A informação quer ser uma miscelânea


Everything is Miscellaneous (Prólogo):
But we all know how reality works, so why worry about what might be possible in some sci-fi alternative universe?

Because the alternative universe exists. Every day, more of our life is lived there. It’s called the digital world.

Instead of atoms that take up room, it’s made of bits.

Instead of making us walk long aisles, in the digital world everything is only a few clicks away.

Instead of having to be the same way for all people, it can instantly rearrange itself for each person and each person’s current task.

Instead of being limited by space and operational simplicity in the number of items it can stock, the digital world can include every item and variation the buyers at Staples could possibly want.

Instead of items being placed in one area of the store, or occasionally in two, they can be classified in every different category in which users might conceivably expect to find them.

Instead of living in the neat, ordered shelves we find in the Prototype Labs, items can be jumbled digitally and sorted out only when and how a user wants to look for them.

Those differences are significant. But they’re just the starting point. For something much larger is at stake than how we lay out our stores. The physical limitations that silently guide the organization of an office supply store also guide how we organize our businesses, our government, our schools. They have guided—and limited—how we organize knowledge itself. From management structures to encyclopedias, to the courses of study we put our children through, to the way we decide what’s worth believing, we have organized our ideas with principles designed for use in a world limited by the laws of physics.

Suppose that now, for the first time in history, we are able to arrange our concepts without the silent limitations of the physical. How might our ideas, organizations, and knowledge itself change?

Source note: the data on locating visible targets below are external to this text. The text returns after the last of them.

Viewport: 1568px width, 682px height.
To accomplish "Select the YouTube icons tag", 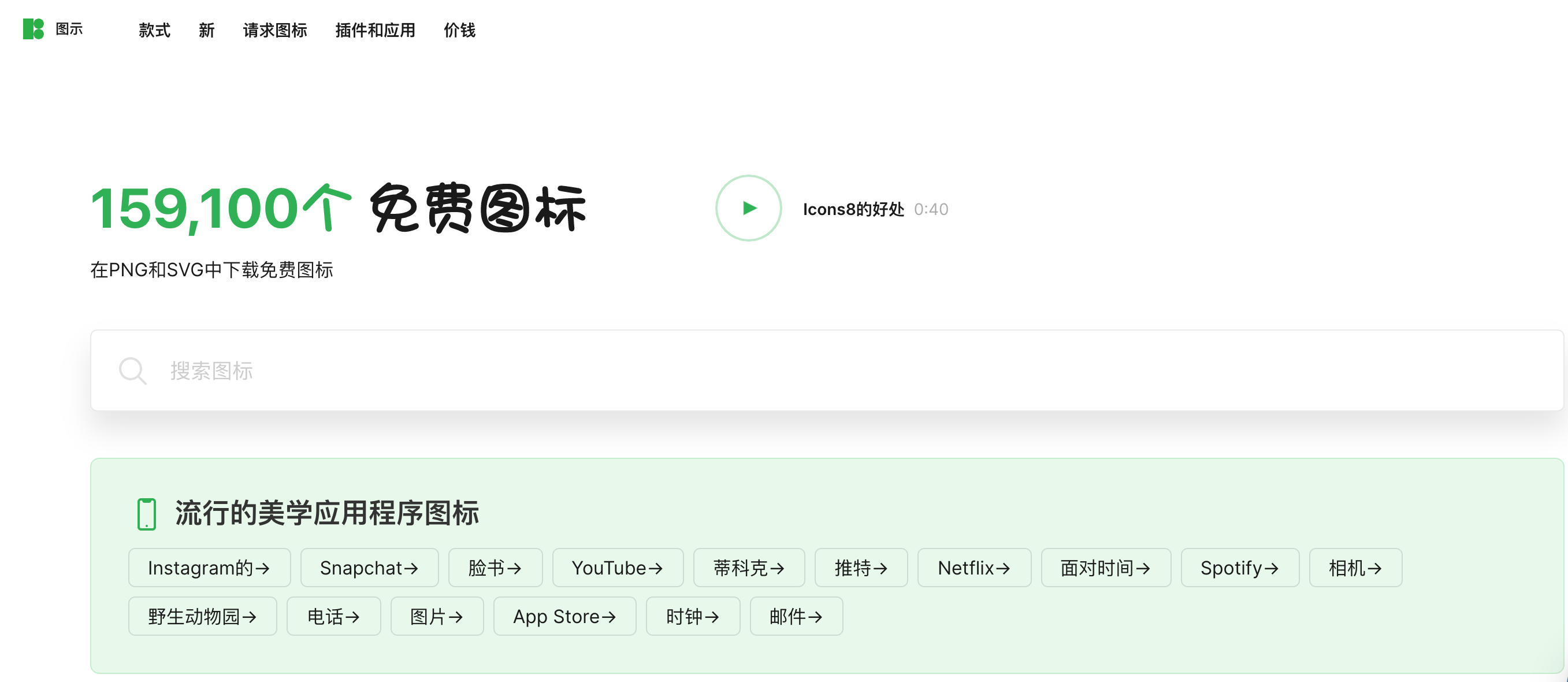I will [x=617, y=568].
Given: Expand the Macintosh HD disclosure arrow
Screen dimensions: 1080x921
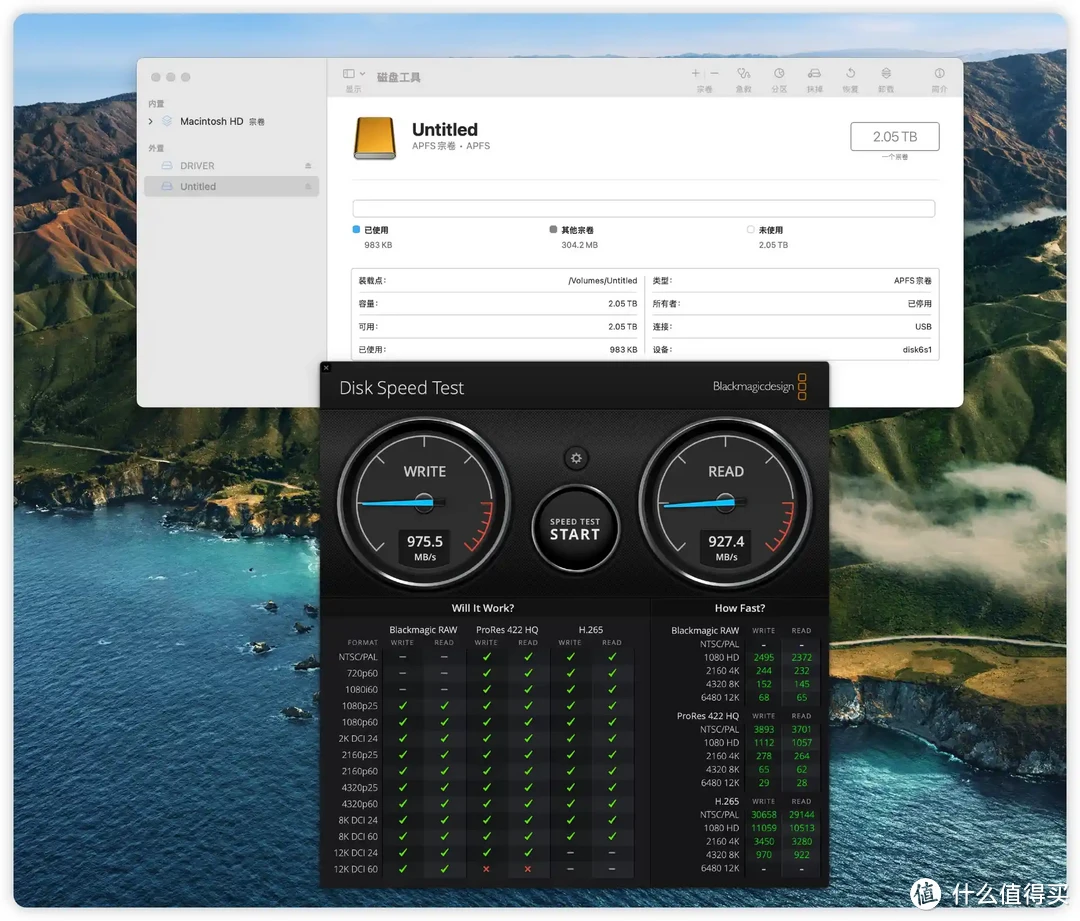Looking at the screenshot, I should [150, 121].
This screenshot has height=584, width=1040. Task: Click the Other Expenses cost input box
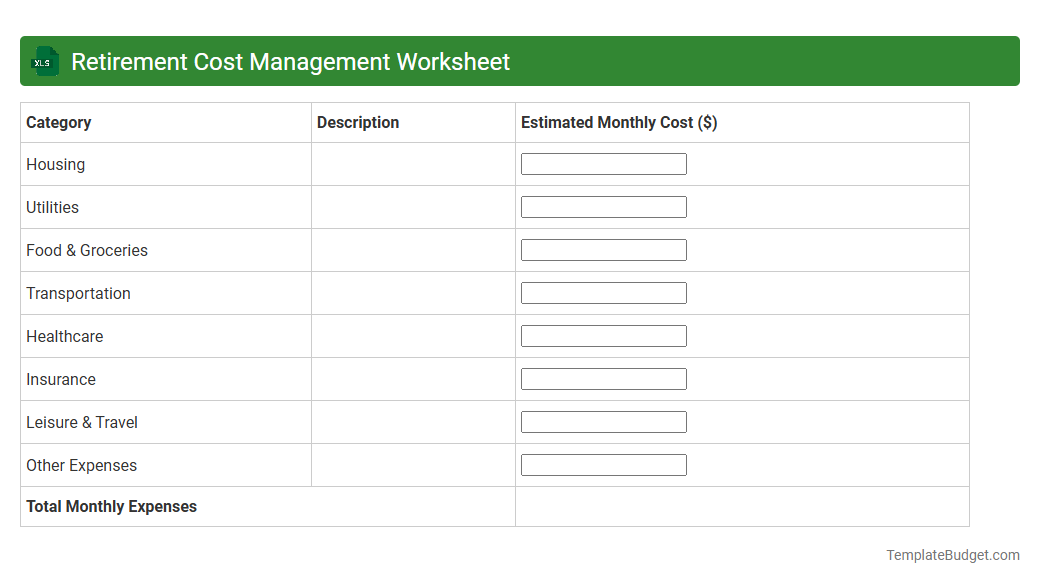[x=603, y=465]
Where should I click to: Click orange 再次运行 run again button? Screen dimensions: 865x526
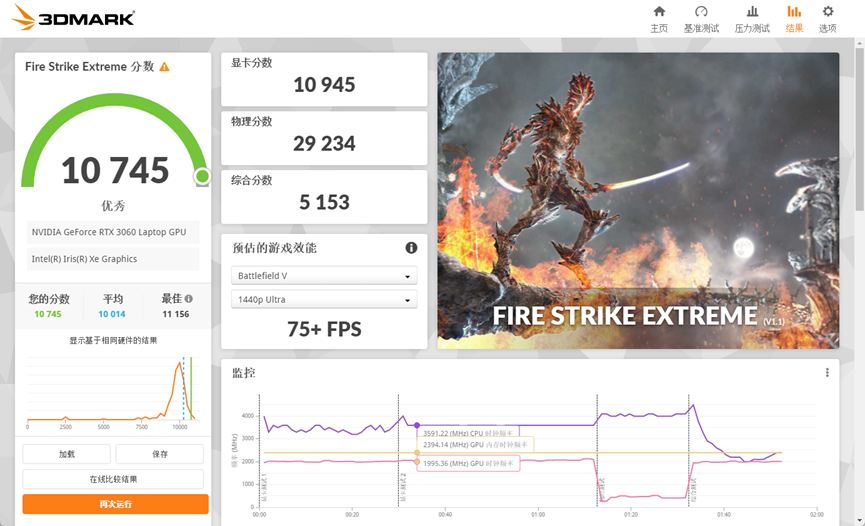(x=115, y=504)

That journey will take us from Aristotle to the quiet psychology professor in Berkeley, California, who proved him wrong. From scientists trying to number living things to the businesses that are deciding that if they make their information messier, it’ll be easier to find. From the eighteenth-century encyclopedists who were accused of violating God’s order because they arranged topics alphabetically to the world’s first encyclopedia without editors, page limits, or order.

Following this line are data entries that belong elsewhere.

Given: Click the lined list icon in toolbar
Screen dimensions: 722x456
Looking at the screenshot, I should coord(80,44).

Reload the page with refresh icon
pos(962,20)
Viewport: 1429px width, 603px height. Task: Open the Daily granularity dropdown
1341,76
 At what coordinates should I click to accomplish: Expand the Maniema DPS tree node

And here’s a hint about what we will find. As we invent new principles of organization that make sense in a world of knowledge freed from physical constraints, information doesn’t just want to be free. It wants to be miscellaneous.

Capítulo 1: The New Order of Order: We have entire industries and institutions built on the fact that the paper order severely limits how things can be organized. Museums, educational curricula, newspapers, the travel industry, and television schedules are all based on the assumption that in the second-order world, we need experts to go through information, ideas, and knowledge and put them neatly away.